Infezione e flogosi possono esistere indipendentemente, coesistere, essere una la causa dell’altra.
Il dato biologico, tipo di germe, carica batterica e quanto altro, va quindi inserito nel contesto del paziente che viene valutato dal clinico. Nel caso delle infezioni del tratto riproduttivo maschile, queste vanno correlate ove possibile con i valori dello spermiogramma che segnalano la presenza di flogosi e che sono:
- La fluidificazione ove irregolare o ritardata
- La viscosità se aumentata
- Le agglutinazioni
- L'astenozoospermia
- La teratozoospermia
- La leucospermia
In tempi recenti è stato appurato che la flogosi, comunque indotta, modifica i tempi della reazione acrosomiale e della capacitazione, eventi che preludono e rendono possibile la penetrazione dello spermatozoo nell’ovocita, fecondandolo e dando vita all’embrione.
Tale evento avviene nelle tube - oltre che pervie devono quindi essere anche funzionali - e che l’ambiente metabolico ormonale sia sano ed efficiente. In buona parte, il fenomeno è regolato dalla IL6 che, curiosamente, è anche la citochina responsabile delle alterazioni in corso di covid.
Quando avremo dati più numerosi degli attuali potremo forse spiegarci come mai nel post-Covid le alterazioni seminali siano più marcate in alcuni soggetti piuttosto che in altri.
Altro dato sul quale si dovrà lavorare è il seguente: alcune ricerche sostengono, con ogni probabilità a ragione, che due persone che hanno rapporti sessuali regolari sviluppino un microbioma comune dovuto all’interscambio di batteri, funghi e virus.
Tale microbioma può, attraverso meccanismi ancora solo in parte noti, essere di aiuto o di ostacolo al concepimento in vivo. Col tempo sapremo ma, di sicuro, la valutazione microbiologica dell’ambiente seminale e vaginale rimane una delle indagini basilari cui non è ancora il caso di fare a meno.

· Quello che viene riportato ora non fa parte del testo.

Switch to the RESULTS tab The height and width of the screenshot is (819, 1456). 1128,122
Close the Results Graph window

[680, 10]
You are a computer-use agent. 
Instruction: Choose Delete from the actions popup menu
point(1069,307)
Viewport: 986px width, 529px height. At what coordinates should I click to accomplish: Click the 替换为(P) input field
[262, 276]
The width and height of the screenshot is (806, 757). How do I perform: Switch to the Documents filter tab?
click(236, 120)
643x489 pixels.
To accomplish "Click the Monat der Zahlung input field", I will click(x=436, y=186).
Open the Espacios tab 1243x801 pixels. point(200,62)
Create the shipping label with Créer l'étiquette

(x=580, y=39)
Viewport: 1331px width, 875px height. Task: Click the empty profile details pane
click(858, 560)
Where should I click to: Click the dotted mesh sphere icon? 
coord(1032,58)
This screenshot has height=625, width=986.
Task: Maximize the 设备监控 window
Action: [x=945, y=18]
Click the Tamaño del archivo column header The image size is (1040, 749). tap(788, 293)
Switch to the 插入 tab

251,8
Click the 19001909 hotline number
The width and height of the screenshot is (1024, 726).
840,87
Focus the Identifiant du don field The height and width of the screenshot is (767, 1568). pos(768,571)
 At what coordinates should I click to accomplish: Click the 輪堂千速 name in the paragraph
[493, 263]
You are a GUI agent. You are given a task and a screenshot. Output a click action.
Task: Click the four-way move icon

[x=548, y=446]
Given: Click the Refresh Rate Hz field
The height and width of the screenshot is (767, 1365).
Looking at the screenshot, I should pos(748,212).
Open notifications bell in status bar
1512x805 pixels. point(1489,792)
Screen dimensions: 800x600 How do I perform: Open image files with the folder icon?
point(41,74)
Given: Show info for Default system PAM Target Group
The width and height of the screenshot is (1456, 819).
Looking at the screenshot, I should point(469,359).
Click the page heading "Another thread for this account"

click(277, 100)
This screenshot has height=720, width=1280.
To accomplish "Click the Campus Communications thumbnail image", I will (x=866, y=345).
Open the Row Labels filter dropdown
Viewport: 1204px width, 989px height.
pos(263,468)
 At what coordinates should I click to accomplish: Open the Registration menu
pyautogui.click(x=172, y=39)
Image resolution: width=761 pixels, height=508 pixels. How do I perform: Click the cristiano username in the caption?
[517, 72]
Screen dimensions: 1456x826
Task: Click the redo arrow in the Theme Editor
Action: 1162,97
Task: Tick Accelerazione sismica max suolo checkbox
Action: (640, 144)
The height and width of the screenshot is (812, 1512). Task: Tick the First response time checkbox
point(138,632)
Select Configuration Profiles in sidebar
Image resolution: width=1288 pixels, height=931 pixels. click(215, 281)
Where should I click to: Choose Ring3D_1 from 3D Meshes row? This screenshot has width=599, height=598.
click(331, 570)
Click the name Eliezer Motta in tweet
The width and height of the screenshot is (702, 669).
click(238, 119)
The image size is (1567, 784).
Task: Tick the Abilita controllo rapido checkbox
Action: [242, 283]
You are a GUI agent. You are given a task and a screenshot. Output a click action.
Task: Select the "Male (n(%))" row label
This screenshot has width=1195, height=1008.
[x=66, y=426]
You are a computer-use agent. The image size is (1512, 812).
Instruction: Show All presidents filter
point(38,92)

La scelta degli antibiotici
L'antibiogramma fornisce informazioni sulla sensibilità del germe isolato a vari antibiotici. Questo avviene in vitro ovvero all’esterno dell’organismo. Tuttavia, alcuni germi possono essere sensibili in vitro ma non in vivo ad un determinato antibiotico, complicando perciò le scelte terapeutiche.
Di fatto esiste una barriera emato-prostatica analoga alla emato-encefalica e ciò significa che non tutti gli antibiotici hanno caratteristiche biochimiche tali da poterla superare ed arrivare all’obiettivo.
Durante la fase acuta dell’infiammazione passano più o meno tutti, mentre in fase cronica passano solo molecole liposolubili e a bassa costante di dissociazione. Tra quelli che passano facilmente, alcuni hanno margini terapeutici alquanto ridotti in funzione della loro tossicità potenziale.
La ricerca sta cercando di determinare quale è il microbioma giusto al quale puntare ma che ancora non si conosce se non a spanne.
Probabilmente, gli indizi ci sono, lo studio del microbioma sia del tratto riproduttivo che gastroenterico -della coppia- ci aiuterà a comprendere lo status ed il ruolo dei microrganismi presenti ribaltando il concetto per cui germe è uguale a infezione e malattia, ma che l’equilibrio che si stabilisce tra germi e organismo ha un suo normale perché, non necessariamente da combattere.
Il rischio attuale è che molti presunti studiosi, potendo accedere facilmente sia alla diagnostica che agli antibiotici, nella logica del “mi informo e faccio da solo”, finiscano per farsi male.